Relato de um corpo fora do lugar
João Campos
Ingrid (2016), de Maick Hannder, é um filme universitário, mas apenas no sentido estrito de ter sido produzido no contexto da faculdade, como um trabalho de quinto período do curso de Cinema e Audiovisual do Centro Universitário UNA. Contudo, o que vemos na tela é um trabalho de maturidade, respeito pela pessoa filmada e experimentação imagética e sonora.
O filme parte de uma entrevista com a personagem Ingrid, uma transexual que relata, de maneira breve e vibrante, sua conflituosa relação com as determinações que seu corpo masculino impunha à sua identidade, desde a infância até sua realização enquanto mulher transformada. Considerando isto, acompanhamos, simultaneamente, o processo de transição da personagem e um belíssimo trabalho de fotografia intimista, voltado para partes do corpo transgressor de Ingrid. A potência do texto do filme, veiculada pela voz da protagonista, se mistura às imagens que guiam uma exploração das curvas dela, o que nos lembra uma vertente cinematográfica que podemos chamar, aqui, de cinema da sensação, tendo como o maior expoente, ao menos em Minas Gerais, Cao Guimarães.
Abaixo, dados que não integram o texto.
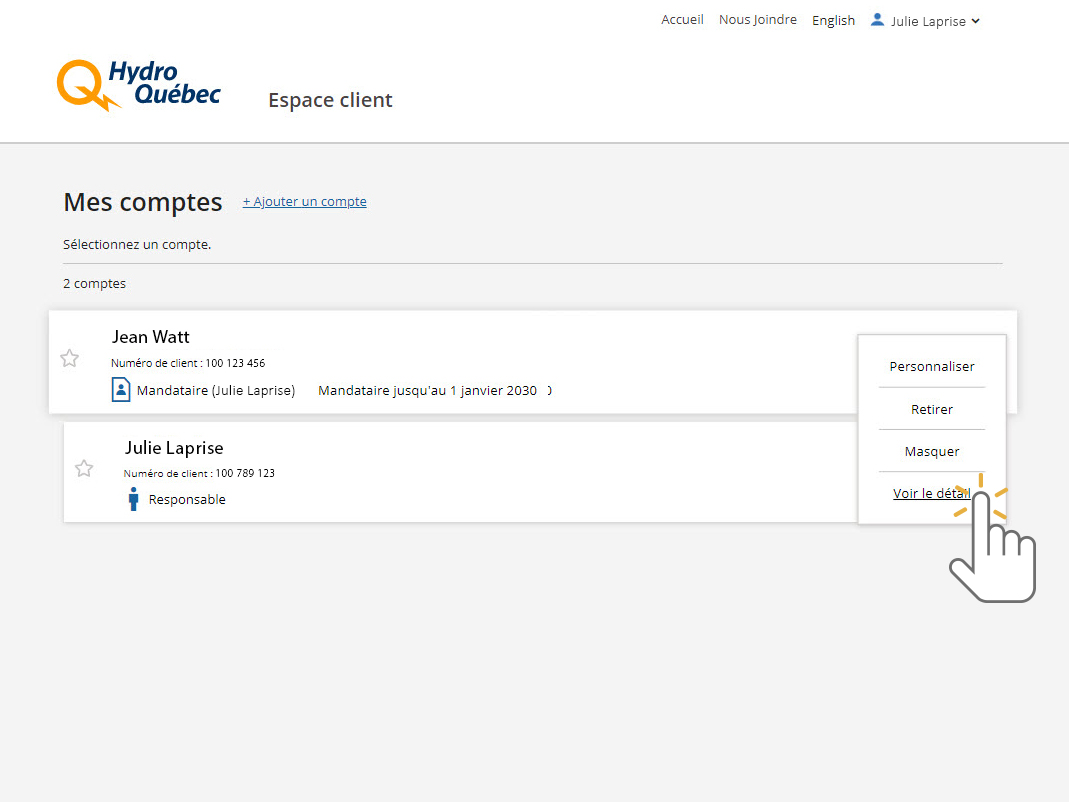Click the user profile icon beside Julie Laprise
1069x802 pixels.
point(877,20)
O respeito e o tato com que a câmera de Maick Hannder percorre o corpo de Ingrid pressupõe uma maturidade incomum em filmes de jovens realizadores. A fotografia do filme consegue trazer para a mise-en-scène a beleza e plasticidade desse corpo, dessa existência, dessa resistência e, sobretudo, dessa insistência em ser o que se sente ser. Este não é apenas mais um filme sobre relações de gênero, sexualidade e transexualidade. É uma busca por uma estética, uma caligrafia, um toque autoral.
Em tom de perscrutação, ou de interpretação, os planos nos guiam pelos traços de Ingrid rumo ao seu corpo inteiro, ápice em que, no texto, a personagem afirma sua existência enquanto mulher, relatando seu sentimento de realização pelo implante de seios. Esse documentário, voltado para o corpo, o texto e a plasticidade das curvas e dos deslizamentos da vida de Ingrid, pode ser um exemplo do que Adirley Queirós disse na 19ª Mostra de Cinema de Tiradentes: um documentário autoral, com um apego ou proposta estética que foge do didatismo tão presente nas obras de jovens realizadores.
Considero importante salientar, também, alguns pontos fracos do filme – para tanto, deixo claro que este julgamento parte de uma perspectiva bastante pessoal acerca do cinema documentário. Dois elementos me incomodaram: a trilha sonora e a escolha pelo preto e branco. Essas opções estéticas, ao meu ver, acabaram por tentar dramatizar o que já era vívido e potente em seu estado bruto. Apenas o texto e o belíssimo trabalho de fotografia que estrutura o filme seriam, na minha opinião, um grande caminho para Ingrid. Problema recorrente, presente em vários filmes exibidos no festival, a trilha e o preto e branco tentam elevar o que já está elevado, maquiando uma realidade repleta de beleza, plasticidade e vibração. Não obstante, estamos diante de um filme único em seu contexto, o que alimenta nossa vontade de seguir buscando os próximos trabalhos desse jovem cineasta.